_Short task_
Between the lines holding "Click chevron next" and "tap(749, 252)", inclusive, swap "chevron" for "arrow" and give those lines again with everything else unchanged.

_Material for the task_

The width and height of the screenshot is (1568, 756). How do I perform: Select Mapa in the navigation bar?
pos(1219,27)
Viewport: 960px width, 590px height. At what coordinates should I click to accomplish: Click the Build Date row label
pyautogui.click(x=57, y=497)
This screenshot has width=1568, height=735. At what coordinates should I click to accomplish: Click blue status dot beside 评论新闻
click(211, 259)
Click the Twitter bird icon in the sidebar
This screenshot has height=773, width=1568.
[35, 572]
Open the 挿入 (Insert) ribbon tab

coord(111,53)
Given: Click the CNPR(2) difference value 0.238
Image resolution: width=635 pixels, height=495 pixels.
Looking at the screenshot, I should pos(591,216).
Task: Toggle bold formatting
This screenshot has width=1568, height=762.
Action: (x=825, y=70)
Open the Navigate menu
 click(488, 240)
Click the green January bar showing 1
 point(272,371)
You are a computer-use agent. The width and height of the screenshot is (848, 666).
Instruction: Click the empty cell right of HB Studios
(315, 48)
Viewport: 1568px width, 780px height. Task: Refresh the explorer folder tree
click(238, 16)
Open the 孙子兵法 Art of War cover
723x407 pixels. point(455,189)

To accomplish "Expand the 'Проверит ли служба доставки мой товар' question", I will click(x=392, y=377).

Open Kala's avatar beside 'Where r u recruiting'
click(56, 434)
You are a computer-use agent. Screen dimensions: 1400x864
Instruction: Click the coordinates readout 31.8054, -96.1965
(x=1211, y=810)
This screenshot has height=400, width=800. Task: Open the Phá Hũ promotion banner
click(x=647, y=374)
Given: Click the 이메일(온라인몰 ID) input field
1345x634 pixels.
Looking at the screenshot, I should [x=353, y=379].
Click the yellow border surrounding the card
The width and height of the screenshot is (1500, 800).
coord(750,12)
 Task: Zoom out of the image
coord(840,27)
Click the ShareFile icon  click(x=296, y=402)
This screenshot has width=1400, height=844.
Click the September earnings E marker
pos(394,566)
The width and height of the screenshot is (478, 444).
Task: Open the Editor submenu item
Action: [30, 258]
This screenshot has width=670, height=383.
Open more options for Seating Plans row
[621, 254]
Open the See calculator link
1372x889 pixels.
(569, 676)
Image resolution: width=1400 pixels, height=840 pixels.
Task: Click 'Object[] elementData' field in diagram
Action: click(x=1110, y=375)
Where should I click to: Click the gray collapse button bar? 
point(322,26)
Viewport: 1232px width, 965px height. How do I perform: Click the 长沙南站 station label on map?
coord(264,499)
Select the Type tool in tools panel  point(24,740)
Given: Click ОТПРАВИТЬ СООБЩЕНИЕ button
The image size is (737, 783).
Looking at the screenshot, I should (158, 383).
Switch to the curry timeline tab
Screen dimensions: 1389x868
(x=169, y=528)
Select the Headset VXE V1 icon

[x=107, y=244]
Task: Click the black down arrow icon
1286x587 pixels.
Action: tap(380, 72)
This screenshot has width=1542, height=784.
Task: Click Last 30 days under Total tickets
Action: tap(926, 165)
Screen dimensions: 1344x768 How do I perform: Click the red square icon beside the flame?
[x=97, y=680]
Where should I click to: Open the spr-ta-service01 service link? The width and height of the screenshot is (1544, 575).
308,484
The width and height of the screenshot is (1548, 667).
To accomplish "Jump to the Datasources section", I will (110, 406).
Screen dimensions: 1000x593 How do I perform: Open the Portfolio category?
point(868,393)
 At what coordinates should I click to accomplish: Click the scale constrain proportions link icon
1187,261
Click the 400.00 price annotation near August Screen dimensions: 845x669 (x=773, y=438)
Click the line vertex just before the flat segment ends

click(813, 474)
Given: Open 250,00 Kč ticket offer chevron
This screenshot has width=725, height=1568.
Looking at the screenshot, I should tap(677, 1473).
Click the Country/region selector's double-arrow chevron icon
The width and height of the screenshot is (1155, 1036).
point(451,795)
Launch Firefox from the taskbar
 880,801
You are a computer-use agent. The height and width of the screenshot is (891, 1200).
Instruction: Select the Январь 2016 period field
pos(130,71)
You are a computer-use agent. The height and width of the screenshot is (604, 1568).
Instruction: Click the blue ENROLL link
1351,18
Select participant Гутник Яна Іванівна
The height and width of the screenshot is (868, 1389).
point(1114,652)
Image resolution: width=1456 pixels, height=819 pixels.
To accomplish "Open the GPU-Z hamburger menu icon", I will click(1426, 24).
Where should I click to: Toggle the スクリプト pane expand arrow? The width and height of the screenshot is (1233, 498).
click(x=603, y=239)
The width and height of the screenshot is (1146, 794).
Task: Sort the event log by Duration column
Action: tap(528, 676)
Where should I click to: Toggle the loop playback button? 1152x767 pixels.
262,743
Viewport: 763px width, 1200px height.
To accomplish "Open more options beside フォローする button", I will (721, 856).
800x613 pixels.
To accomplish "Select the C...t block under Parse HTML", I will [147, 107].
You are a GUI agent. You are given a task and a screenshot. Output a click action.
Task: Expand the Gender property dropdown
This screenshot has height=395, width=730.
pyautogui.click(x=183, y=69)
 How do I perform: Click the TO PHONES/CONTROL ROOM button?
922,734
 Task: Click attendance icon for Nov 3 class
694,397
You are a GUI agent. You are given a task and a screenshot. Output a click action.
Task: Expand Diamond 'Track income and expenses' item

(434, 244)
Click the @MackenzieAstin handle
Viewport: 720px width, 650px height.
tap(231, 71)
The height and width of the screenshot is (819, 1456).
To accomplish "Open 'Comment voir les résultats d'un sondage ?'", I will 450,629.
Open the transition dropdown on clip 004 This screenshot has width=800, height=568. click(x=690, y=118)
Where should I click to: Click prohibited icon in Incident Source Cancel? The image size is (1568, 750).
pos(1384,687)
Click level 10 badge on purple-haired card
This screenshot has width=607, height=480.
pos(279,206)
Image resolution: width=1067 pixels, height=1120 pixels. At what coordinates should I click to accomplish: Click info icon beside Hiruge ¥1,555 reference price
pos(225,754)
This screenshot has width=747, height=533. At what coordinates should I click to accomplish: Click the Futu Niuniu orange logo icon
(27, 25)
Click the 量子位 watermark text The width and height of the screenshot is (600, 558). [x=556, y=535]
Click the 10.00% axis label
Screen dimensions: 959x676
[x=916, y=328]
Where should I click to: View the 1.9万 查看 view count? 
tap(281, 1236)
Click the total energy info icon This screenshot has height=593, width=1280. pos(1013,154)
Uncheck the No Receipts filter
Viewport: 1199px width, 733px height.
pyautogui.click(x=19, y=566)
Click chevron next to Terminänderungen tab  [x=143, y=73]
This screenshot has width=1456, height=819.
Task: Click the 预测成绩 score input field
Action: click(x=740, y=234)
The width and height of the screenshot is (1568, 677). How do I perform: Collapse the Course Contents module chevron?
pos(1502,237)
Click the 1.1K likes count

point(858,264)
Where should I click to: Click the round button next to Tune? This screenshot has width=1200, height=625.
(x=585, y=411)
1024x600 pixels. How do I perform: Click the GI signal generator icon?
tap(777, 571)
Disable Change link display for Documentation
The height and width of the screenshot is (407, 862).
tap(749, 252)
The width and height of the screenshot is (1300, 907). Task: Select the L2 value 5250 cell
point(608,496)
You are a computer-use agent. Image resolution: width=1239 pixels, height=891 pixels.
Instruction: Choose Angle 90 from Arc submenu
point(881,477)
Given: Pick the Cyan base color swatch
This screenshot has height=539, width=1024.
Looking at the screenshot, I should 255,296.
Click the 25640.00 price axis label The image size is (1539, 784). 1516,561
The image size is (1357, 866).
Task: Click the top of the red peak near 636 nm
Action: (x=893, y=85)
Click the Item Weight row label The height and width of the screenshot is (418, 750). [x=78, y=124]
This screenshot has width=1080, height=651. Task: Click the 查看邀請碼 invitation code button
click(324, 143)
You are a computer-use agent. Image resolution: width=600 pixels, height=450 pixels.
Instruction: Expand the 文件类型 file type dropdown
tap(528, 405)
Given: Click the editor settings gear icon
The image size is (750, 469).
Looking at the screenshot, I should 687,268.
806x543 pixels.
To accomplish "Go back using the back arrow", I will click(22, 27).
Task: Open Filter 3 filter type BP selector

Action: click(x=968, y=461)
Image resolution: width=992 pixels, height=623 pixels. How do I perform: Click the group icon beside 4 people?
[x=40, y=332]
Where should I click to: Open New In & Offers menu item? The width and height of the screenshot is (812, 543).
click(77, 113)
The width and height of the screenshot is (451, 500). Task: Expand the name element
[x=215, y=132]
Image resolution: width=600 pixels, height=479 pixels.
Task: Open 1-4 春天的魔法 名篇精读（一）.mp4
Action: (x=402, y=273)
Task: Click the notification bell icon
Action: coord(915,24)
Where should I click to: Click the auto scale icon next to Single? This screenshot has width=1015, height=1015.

_Final result_
Click arrow next to Terminänderungen tab  [x=143, y=73]
This screenshot has width=1456, height=819.
Task: Click the 预测成绩 score input field
Action: click(x=740, y=234)
The width and height of the screenshot is (1568, 677). How do I perform: Collapse the Course Contents module arrow?
pos(1502,237)
Click the 1.1K likes count

point(858,264)
Where should I click to: Click the round button next to Tune? This screenshot has width=1200, height=625.
(x=585, y=411)
1024x600 pixels. How do I perform: Click the GI signal generator icon?
tap(777, 571)
Disable Change link display for Documentation
The height and width of the screenshot is (407, 862).
tap(749, 252)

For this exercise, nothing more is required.